Fitting 3 folds for each of 12 candidates, totalling 36 fits


0.7977675640183848

### LogisticRegression Classifier

In [16]:
# Train sentiment Classifier 2
params = {'C': [0.001,0.01,0.1,1,10,50]}
model_me_grid = GridSearchCV(LogisticRegression(), params, n_jobs=-1, verbose=-1, cv=3)
model_me_grid.fit(X_train_first_classifiers,y_train)
Y_predicted_model_me = model_me_grid.predict(X_valid_first_classifiers)
accuracy_score(Y_predicted_model_me, y_valid)

0.7931713722915299

### LSTM Classifier

In [17]:
# Train sentiment Classifier 3
# Training an LSTM model with early stopping and Glove word embedding

no_tokens = 5000  # Max no of tokens
embedding_dim = 100  # Embedding dimensionality

#fit model
tokenizer_lstm, max_length_lstm, lstm_model = glove_LSTM_model(X_train_lstm_classifier.tolist(),y_train, no_tokens , embedding_dim)
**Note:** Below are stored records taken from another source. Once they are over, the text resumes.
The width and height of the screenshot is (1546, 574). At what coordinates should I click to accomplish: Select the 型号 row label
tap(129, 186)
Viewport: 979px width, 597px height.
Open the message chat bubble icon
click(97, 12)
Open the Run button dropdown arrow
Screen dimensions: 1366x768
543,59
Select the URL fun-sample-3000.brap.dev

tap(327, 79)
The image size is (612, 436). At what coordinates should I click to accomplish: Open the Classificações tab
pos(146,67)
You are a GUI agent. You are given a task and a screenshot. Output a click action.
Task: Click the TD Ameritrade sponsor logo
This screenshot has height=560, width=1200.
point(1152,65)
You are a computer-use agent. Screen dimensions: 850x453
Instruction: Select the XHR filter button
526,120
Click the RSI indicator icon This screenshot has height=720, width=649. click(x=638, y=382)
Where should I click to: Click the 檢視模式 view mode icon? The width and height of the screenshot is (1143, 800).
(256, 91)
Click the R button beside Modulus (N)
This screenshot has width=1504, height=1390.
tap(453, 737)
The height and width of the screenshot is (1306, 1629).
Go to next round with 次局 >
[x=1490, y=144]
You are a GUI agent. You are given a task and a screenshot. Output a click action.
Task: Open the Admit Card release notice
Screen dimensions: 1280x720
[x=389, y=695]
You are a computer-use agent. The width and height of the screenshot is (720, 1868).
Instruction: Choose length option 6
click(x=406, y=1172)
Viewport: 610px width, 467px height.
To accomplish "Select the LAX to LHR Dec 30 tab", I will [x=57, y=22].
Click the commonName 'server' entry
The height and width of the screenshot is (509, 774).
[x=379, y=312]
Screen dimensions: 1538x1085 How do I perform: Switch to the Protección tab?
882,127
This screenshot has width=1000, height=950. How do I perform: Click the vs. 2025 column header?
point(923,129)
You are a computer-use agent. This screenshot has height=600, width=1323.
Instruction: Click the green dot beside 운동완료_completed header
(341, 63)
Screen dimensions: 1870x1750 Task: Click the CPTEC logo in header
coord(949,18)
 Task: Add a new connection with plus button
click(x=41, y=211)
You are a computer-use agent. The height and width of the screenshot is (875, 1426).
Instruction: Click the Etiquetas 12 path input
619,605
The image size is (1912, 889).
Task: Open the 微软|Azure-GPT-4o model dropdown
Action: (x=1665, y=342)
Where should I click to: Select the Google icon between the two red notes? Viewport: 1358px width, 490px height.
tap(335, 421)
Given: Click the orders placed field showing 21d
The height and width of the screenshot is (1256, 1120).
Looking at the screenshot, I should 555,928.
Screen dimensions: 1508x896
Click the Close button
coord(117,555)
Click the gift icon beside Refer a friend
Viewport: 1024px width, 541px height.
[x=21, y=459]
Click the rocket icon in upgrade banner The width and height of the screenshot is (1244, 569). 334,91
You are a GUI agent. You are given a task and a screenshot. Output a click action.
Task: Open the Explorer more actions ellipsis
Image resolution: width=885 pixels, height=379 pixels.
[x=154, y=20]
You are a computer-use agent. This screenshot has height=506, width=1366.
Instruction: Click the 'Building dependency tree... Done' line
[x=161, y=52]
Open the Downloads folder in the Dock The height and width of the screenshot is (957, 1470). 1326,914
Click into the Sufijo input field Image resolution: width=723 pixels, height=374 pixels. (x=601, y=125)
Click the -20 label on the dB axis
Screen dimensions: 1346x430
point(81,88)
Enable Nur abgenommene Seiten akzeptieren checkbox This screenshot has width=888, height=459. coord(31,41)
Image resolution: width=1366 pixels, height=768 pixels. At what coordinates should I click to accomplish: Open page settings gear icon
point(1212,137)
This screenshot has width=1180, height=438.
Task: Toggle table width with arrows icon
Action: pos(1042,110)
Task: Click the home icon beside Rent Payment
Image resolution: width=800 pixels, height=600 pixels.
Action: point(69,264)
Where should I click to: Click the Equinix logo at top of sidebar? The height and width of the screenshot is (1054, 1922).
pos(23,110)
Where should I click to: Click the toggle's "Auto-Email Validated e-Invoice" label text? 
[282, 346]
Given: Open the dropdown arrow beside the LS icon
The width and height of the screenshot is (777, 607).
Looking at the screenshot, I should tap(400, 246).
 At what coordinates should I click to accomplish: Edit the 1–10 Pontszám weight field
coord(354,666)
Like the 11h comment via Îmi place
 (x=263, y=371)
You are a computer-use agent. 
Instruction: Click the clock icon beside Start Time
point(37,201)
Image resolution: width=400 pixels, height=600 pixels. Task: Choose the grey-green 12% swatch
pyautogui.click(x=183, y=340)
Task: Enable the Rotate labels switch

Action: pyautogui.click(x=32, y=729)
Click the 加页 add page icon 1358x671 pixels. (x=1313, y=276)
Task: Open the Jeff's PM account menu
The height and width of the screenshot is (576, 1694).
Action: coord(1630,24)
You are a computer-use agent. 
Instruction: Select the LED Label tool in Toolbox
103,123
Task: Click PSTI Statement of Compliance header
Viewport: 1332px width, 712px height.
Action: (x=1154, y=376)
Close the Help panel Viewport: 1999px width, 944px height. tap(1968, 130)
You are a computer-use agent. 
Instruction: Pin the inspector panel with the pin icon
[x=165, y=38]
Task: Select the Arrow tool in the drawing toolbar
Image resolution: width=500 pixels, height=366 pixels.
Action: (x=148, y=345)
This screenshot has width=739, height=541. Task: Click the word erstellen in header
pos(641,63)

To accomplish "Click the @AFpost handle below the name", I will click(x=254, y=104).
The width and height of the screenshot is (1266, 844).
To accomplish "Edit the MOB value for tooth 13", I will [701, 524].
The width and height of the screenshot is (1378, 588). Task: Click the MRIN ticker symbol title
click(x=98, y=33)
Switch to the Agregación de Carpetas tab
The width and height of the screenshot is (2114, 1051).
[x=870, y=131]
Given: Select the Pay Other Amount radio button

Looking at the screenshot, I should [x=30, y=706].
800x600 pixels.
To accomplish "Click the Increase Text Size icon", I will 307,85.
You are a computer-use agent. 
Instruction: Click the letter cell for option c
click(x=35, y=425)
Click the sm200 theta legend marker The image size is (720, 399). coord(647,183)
#tokenize and pad test tweets
xvalid_seq = tokenizer_lstm.texts_to_sequences(X_valid_lstm_classifier.tolist())
xvalid_seq_trunc = pad_sequences(xvalid_seq, maxlen=max_length_lstm)

predict_lstm_categorical = lstm_model.predict(xvalid_seq_trunc)
Y_predicted_lstm = np.argmax(predict_lstm_categorical, axis=1)
accuracy_score(Y_predicted_lstm, y_valid)

Epoch 1/100
Epoch 2/100
Epoch 3/100
Epoch 4/100
Epoch 5/100
Epoch 6/100
Epoch 7/100
Epoch 8/100
Epoch 9/100
Epoch 10/100
Epoch 11/100
Epoch 12/100
Epoch 13/100
Epoch 14/100
Epoch 15/100
Epoch 16/100
Epoch 17/100
Epoch 18/100
Epoch 19/100
Epoch 20/100
Epoch 21/100
Epoch 22/100
Epoch 23/100
Epoch 24/100
Epoch 25/100
Epoch 26/100
Epoch 27/100
Epoch 00027: early stopping


0.7859487852921865

### Model Evaluation
From the following results, it can be concluded that with a 20% validation split on the labelled training set, all models perform almost equally well. Logistic Regression turned out to be the top perfomer.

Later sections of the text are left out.